The foregoing and other described implementations can each, optionally, include one or more of the following features:
A first feature, combinable with any of the following features, where the discrete data includes: well pressure versus time, production/injection versus time, petrophysical parameters, and rock and fluid properties.
A second feature, combinable with any of the previous or following features, where the well is an oil well, a gas well, or a water well.
A third feature, combinable with any of the previous or following features, the method further including combining data obtained from drill-stem tests of the well with fluid production and injection rates and rock and fluid properties; and characterizing the well and a completed reservoir of the well using the combined data.
A fourth feature, combinable with any of the previous or following features, the method further including providing, based on the characterized well and completed reservoir, dynamic parameters for well and the associated reservoir.
A fifth feature, combinable with any of the previous or following features, the method further including using the dynamic parameters to generate reservoir simulation models for understanding development and management of a reservoir, and to predict future performance with production and injection.
A sixth feature, combinable with any of the previous or following features, where the forecast of future production rates estimates of future sales revenue include monthly and yearly forecasts.
In a second implementation, a non-transitory, computer-readable medium stores one or more instructions executable by a computer system to perform operations including the following. Discrete data for production of a well and an associated reservoir are arranged in chronological order over a time period. First- and second-order derivatives of pressure versus a time series in the well and the associated reservoir are determined at a first focal point in the time period. The first- and second-order derivatives are determined using a five-point function. The five-point function considers beginning and ending points in the time period. The first- and second-order derivatives are determined at a next focal point following the determination of the first- and second-order derivatives for the first focal point. The first- and second-order derivatives are determined at all the successive focal points, applying the terminal corrections wherever deemed necessary. Numerical values and plots of first- and second-order derivative profiles that are based on the first- and second-order derivatives are presented in a user interface. Diagnostic plots and data for determining geological features for the associated reservoir and well parameters for the well are generated using the first- and second-order derivative profiles. Reservoir simulation models are executed using an input reservoir description, including well and reservoir parameters, to generate a forecast of future production rates under different constraints. A production strategy and future development plans for the well are managed, and estimates of future sales revenue for the well are provided using the forecast of future production rates.
The foregoing and other described implementations can each, optionally, include one or more of the following features:
A first feature, combinable with any of the following features, where the discrete data includes: well pressure versus time, production/injection versus time, petrophysical parameters, and rock and fluid properties.
A second feature, combinable with any of the previous or following features, where the well is an oil well, a gas well, or a water well.
A third feature, combinable with any of the previous or following features, the operations further including combining data obtained from drill-stem tests of the well with fluid production and injection rates and rock and fluid properties; and characterizing the well and a completed reservoir of the well using the combined data.
######
* Problem 1
Answer these questions about the well-analysis passage:
(a) What three kinds of well does the second feature name?
(b) What function is used to determine the first- and second-order derivatives?
(c) What do the forecasts in the sixth feature include?
* Problem 2
Change part of the well-analysis passage: begin at the words "A fourth feature, combinable" and stop after "and yearly forecasts.". Replace "dynamic parameters" with "flow parameters" throughout that part.
* Problem 3
Go on with the well-analysis passage, starting after its last sentence.

* Data extracts
######
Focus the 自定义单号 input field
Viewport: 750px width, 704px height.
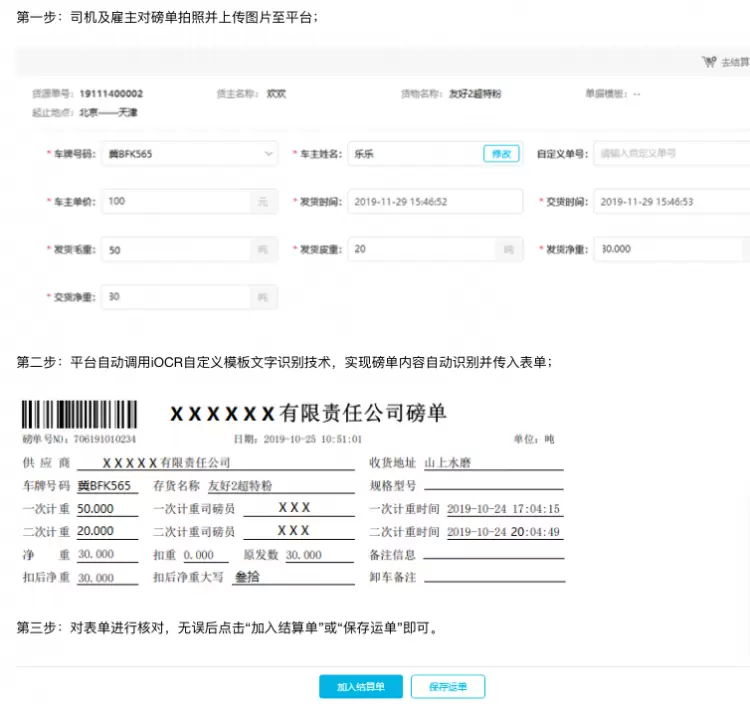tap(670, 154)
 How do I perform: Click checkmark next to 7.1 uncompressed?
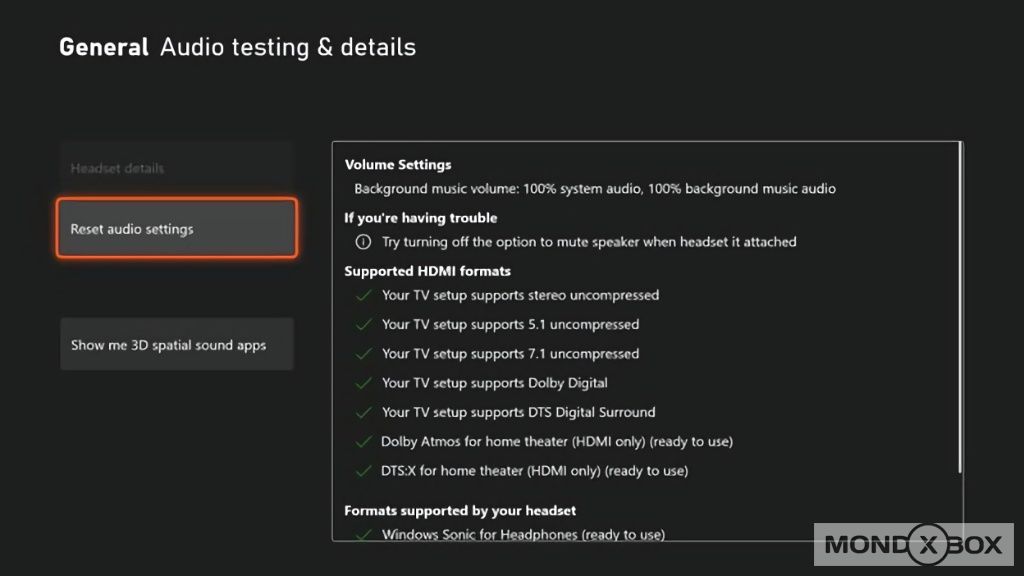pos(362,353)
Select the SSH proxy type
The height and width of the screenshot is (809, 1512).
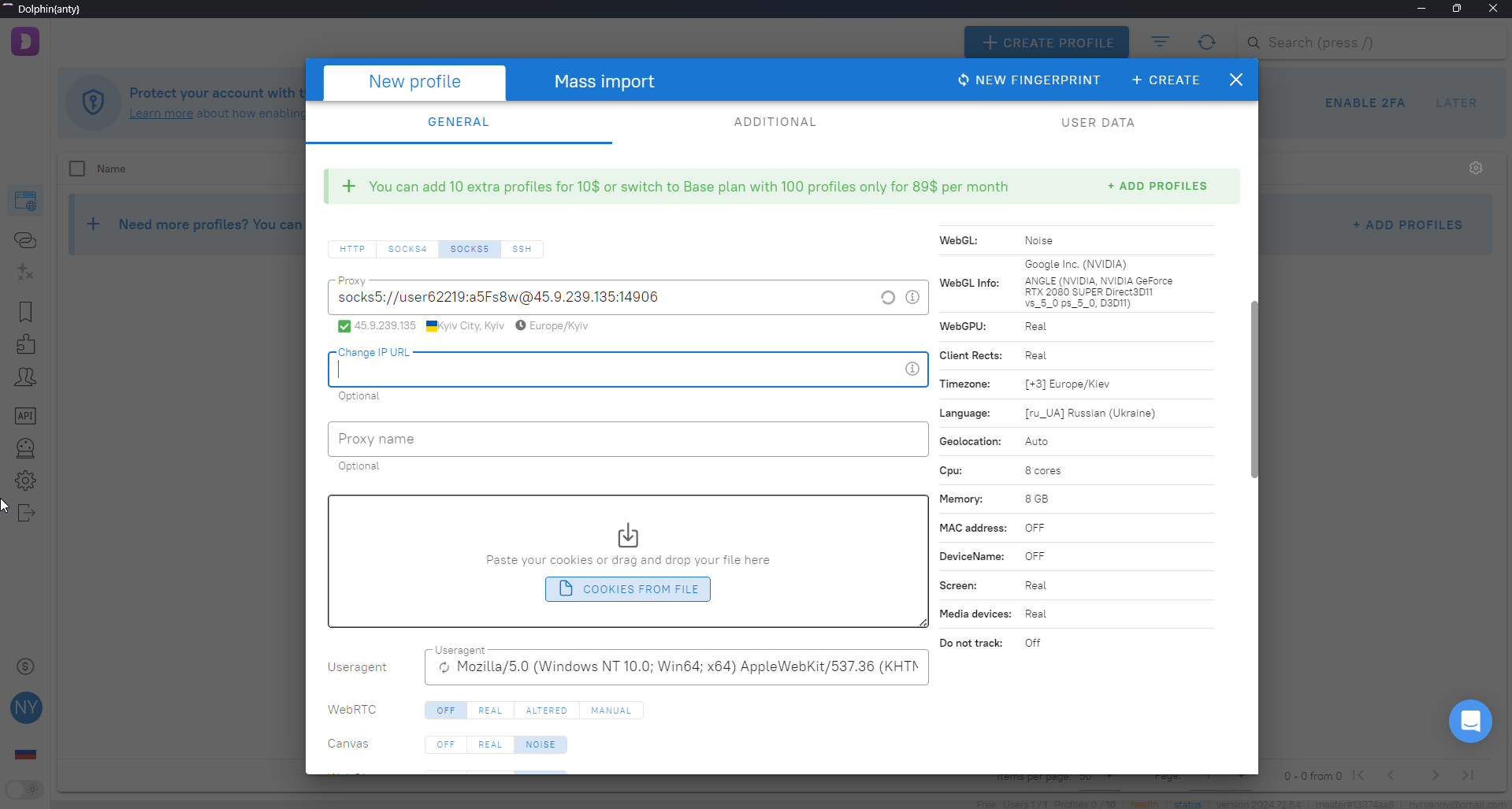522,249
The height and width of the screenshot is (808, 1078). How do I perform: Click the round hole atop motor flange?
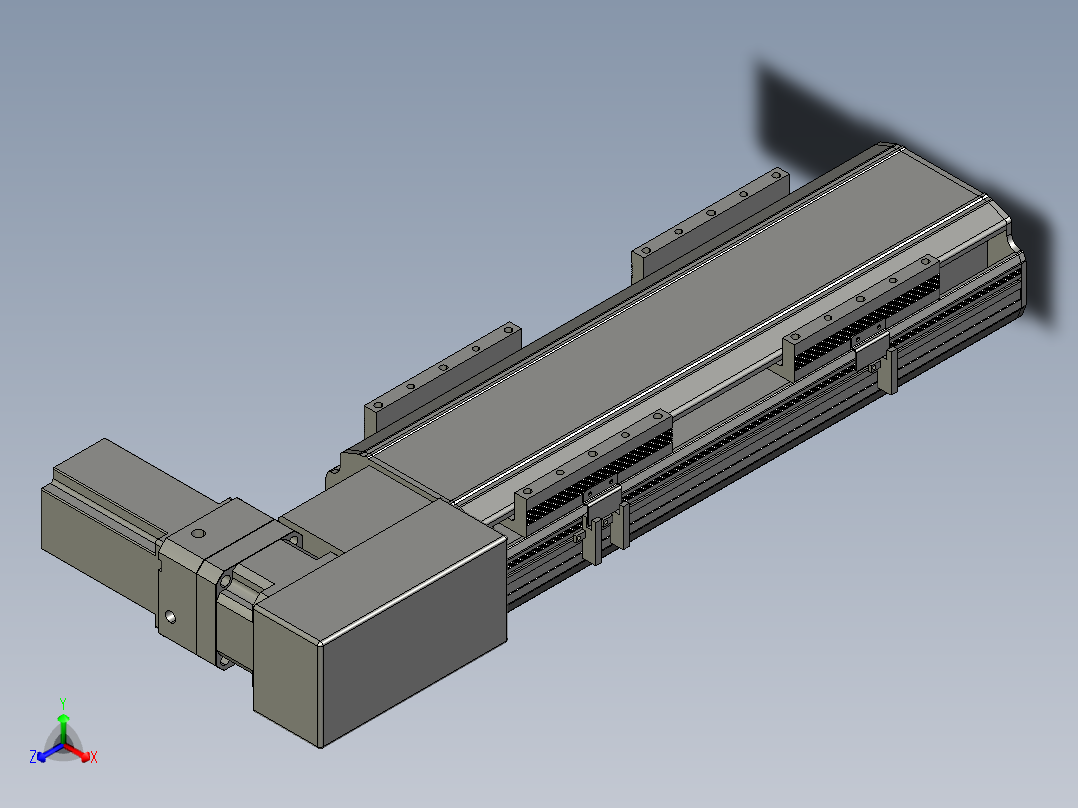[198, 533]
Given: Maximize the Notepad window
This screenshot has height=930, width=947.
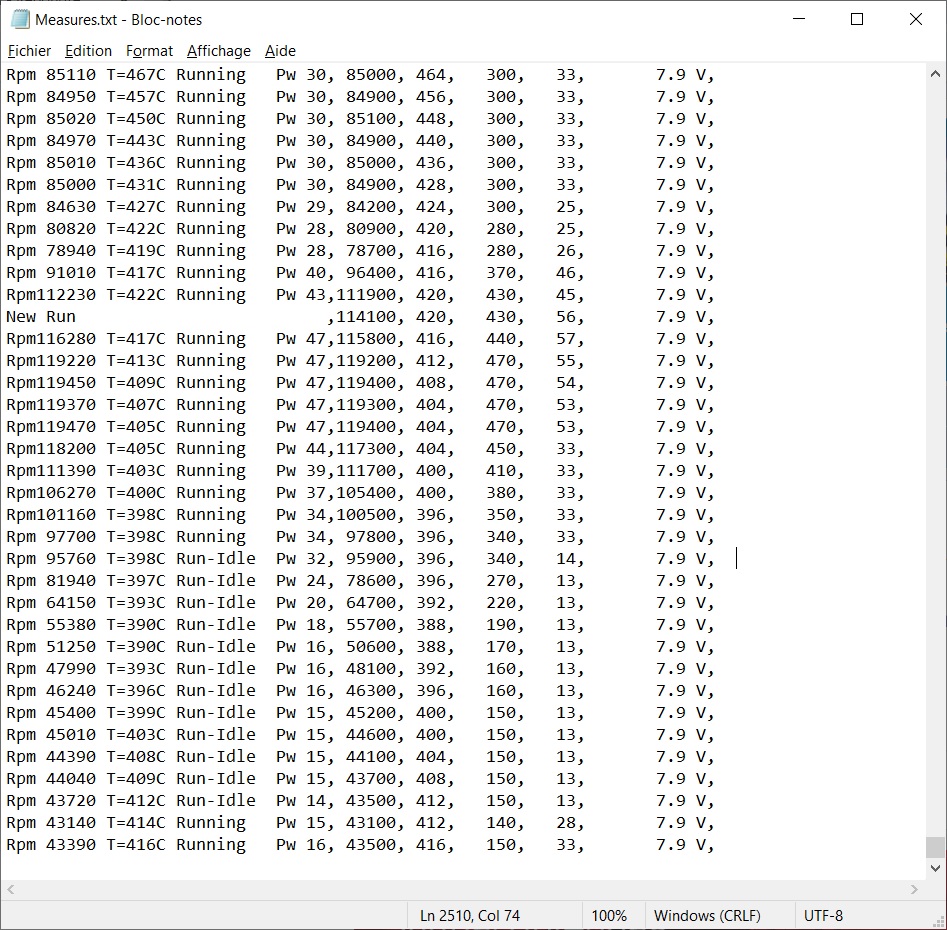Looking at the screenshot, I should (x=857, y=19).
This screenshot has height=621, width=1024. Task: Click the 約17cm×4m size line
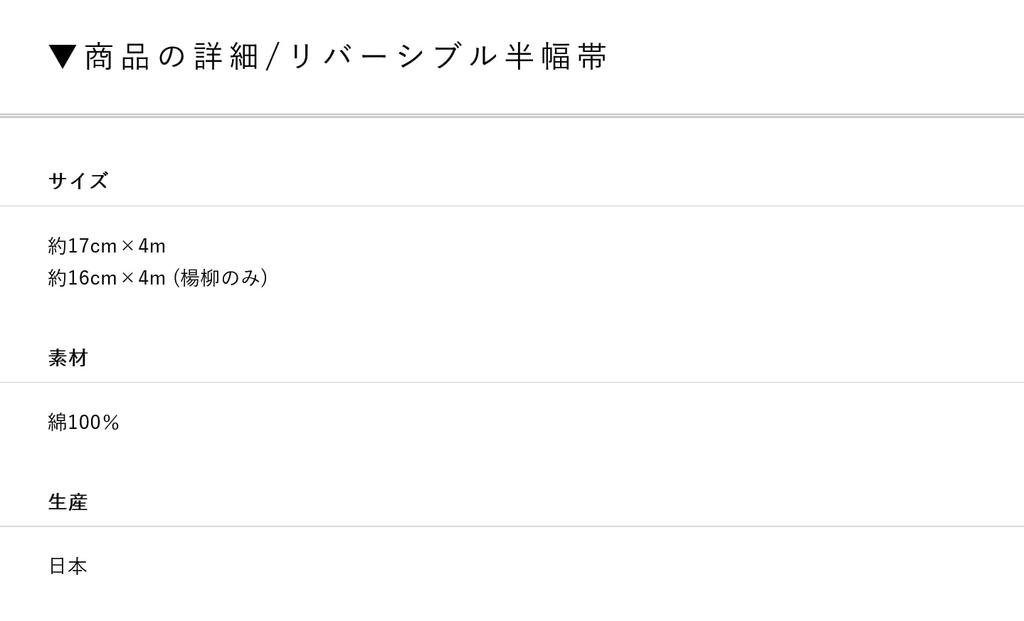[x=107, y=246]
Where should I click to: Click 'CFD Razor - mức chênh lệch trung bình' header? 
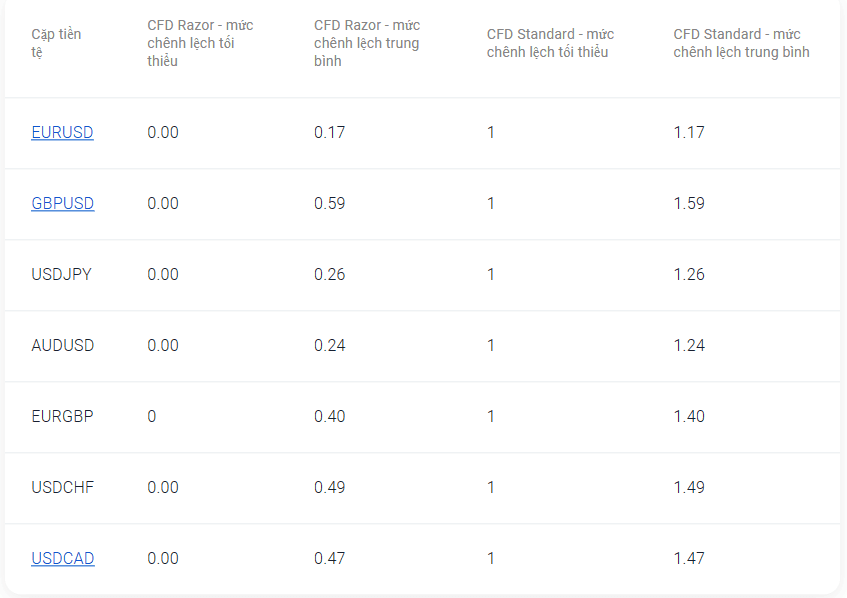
######
* Answer space 1
(a) An oil well, a gas well, or a water well.
(b) A five-point function.
(c) Monthly and yearly forecasts.

* Answer space 2
A fourth feature, combinable with any of the previous or following features, the method further including providing, based on the characterized well and completed reservoir, flow parameters for well and the associated reservoir.
A fifth feature, combinable with any of the previous or following features, the method further including using the flow parameters to generate reservoir simulation models for understanding development and management of a reservoir, and to predict future performance with production and injection.
A sixth feature, combinable with any of the previous or following features, where the forecast of future production rates estimates of future sales revenue include monthly and yearly forecasts.

* Answer space 3
A fourth feature, combinable with any of the previous or following features, the operations further including providing, based on the characterized well and completed reservoir, dynamic parameters for well and the associated reservoir.
A fifth feature, combinable with any of the previous or following features, the operations further including using the dynamic parameters to generate reservoir simulation models for understanding development and management of a reservoir, and to predict future performance with production and injection.
A sixth feature, combinable with any of the previous or following features, where the forecast of future production rates estimates of future sales revenue include monthly and yearly forecasts.
In a third implementation, a computer-implemented system includes one or more processors and a non-transitory computer-readable storage medium coupled to the one or more processors and storing programming instructions for execution by the one or more processors. The programming instructions instruct the one or more processors to perform operations including the following.
Discrete data for production of a well and an associated reservoir are arranged in chronological order over a time period. First- and second-order derivatives of pressure versus a time series in the well and the associated reservoir are determined at a first focal point in the time period. The first- and second-order derivatives are determined using a five-point function. The five-point function considers beginning and ending points in the time period. The first- and second-order derivatives are determined at a next focal point following the determination of the first- and second-order derivatives for the first focal point. The first- and second-order derivatives are determined at all the successive focal points, applying the terminal corrections wherever deemed necessary. Numerical values and plots of first- and second-order derivative profiles that are based on the first- and second-order derivatives are presented in a user interface. Diagnostic plots and data for determining geological features for the associated reservoir and well parameters for the well are generated using the first- and second-order derivative profiles. Reservoir simulation models are executed using an input reservoir description, including well and reservoir parameters, to generate a forecast of future production rates under different constraints. A production strategy and future development plans for the well are managed, and estimates of future sales revenue for the well are provided using the forecast of future production rates.
The foregoing and other described implementations can each, optionally, include one or more of the following features:
A first feature, combinable with any of the following features, where the discrete data includes: well pressure versus time, production/injection versus time, petrophysical parameters, and rock and fluid properties.
A second feature, combinable with any of the previous or following features, where the well is an oil well, a gas well, or a water well.
A third feature, combinable with any of the previous or following features, the operations further including combining data obtained from drill-stem tests of the well with fluid production and injection rates and rock and fluid properties; and characterizing the well and a completed reservoir of the well using the combined data.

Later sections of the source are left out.